For members of Till’s family, the barn is both sacred ground and a source of unresolved questions. Deborah Watts, co-founder of the Emmett Till Legacy Foundation, welcomed the preservation but said she wants to ensure the family’s concerns are central in plans for the site. “We consider that area sacred ground where Emmett was murdered,” she said.

Keith Beauchamp, the filmmaker behind The Untold Story of Emmett Louis Till and a producer of the 2022 feature film Till, called the acquisition “significant” precisely because it holds both healing and pain. Preserving the barn, he argued, means acknowledging an American history many would prefer to forget.

Rhimes’ gift arrives at a moment when the United States is fiercely debating how — or whether — to teach young people about the history of racist violence. Book bans, attacks on diversity programs and efforts to limit discussions of systemic racism in schools have all intensified in recent years.

In that context, the acquisition of a lynching site through private philanthropy raises both hopeful and uneasy questions.

On one hand, the Rhimes Family Foundation’s investment offers an example of how wealthy donors can support grassroots, community-driven institutions rather than imposing their own narratives. ETIC has been doing the slow work of truth-telling and reconciliation in Tallahatchie County for nearly twenty years.
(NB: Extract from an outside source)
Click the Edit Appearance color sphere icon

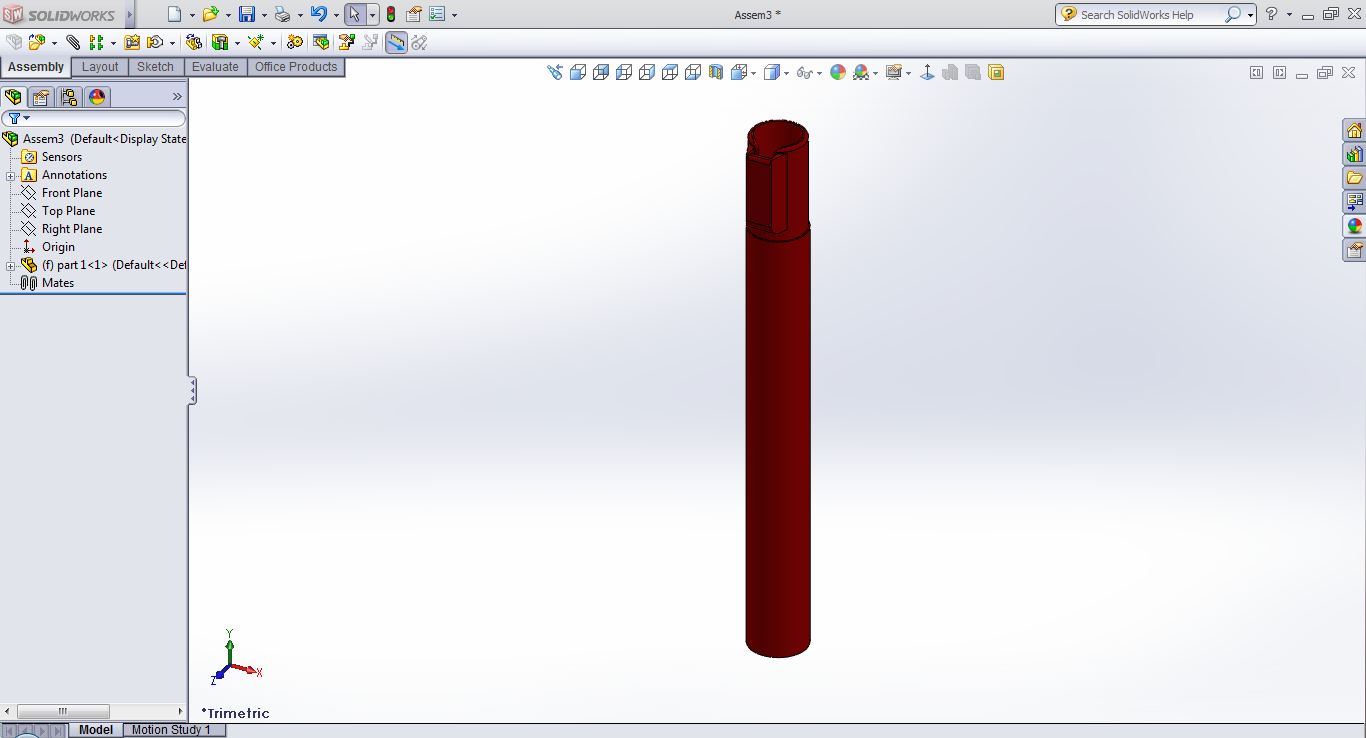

Rhimes is stepping into an existing movement, not inventing one.

On the other hand, the very fact that a civil-rights site as significant as the Till barn had to be “rescued” through a private fundraising campaign underscores the gaps in public will. The barn is not currently part of the official Emmett Till and Mamie Till-Mobley National Monument, though ETIC expects to coordinate closely with the National Park Service.
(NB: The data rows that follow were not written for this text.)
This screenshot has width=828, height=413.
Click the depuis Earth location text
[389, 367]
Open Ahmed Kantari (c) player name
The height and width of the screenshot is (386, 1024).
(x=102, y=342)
Davis Houck, director of the Emmett Till Archives at Florida State University, has described the privately funded purchase as a “most generous gift — to the community of Drew, to the state of Mississippi, and ultimately to the entire nation.” At the same time, he and others note that relying on philanthropy to secure truth-telling sites is inherently precarious.

Writer Wright Thompson, whose article first caught Rhimes’ attention and who later published the book The Barn: The Secret History of a Murder in Mississippi, frames it in terms of land. In the Delta, he argues, history is told — and erased — through who owns the fields, barns and houses: “Who owns it, who farms it, who lived and died on it, whose ghost is trapped in it.” Rhimes’ gift, he said, means “the dirt has been reclaimed, and once reclaimed, the slow process of cleaning the blood from it can begin.”
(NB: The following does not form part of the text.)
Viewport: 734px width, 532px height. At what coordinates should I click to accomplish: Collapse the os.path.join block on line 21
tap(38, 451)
The barn outside Drew is still quiet. For now, there are no ticket booths, no glossy exhibits. But even in its present state, the building holds a different charge: it is no longer just a private structure where a crime took place, but a public site of conscience.

When it opens by 2030, visitors will be able to stand where Emmett Till stood, to feel the claustrophobic darkness described by students and historians who have been inside. They will arrive in a country where the photograph of his mutilated body, once published in Jet and the Chicago Defender, circulates on smartphones; where John Lewis’s description of Emmett Till as “my George Floyd” resonates in the wake of new videos of police killings.

What they encounter at the barn will depend on decisions being made now — by local residents, by the Till family, by educators, by the small staff of the Emmett Till Interpretive Center, and yes, by donors like Shonda Rhimes whose money can change what is possible.

Rhimes, for her part, has framed her involvement not as an act of celebrity rescue, but as a responsibility grounded in her vocation. She makes her living telling stories about power, justice and the lives of Black people onscreen. Here, in the Mississippi Delta, she is helping to ensure that one of the most important stories in American history can never again be pushed offstage.

The barn will never be just a barn again. It will be a place where the country comes to ask itself the questions ETIC poses in its own materials: How far have we come? How much work remains? And what does it mean, in this moment, to refuse erasure — to insist, as Mamie Till-Mobley once did when she ordered her son’s casket opened, that the world must see?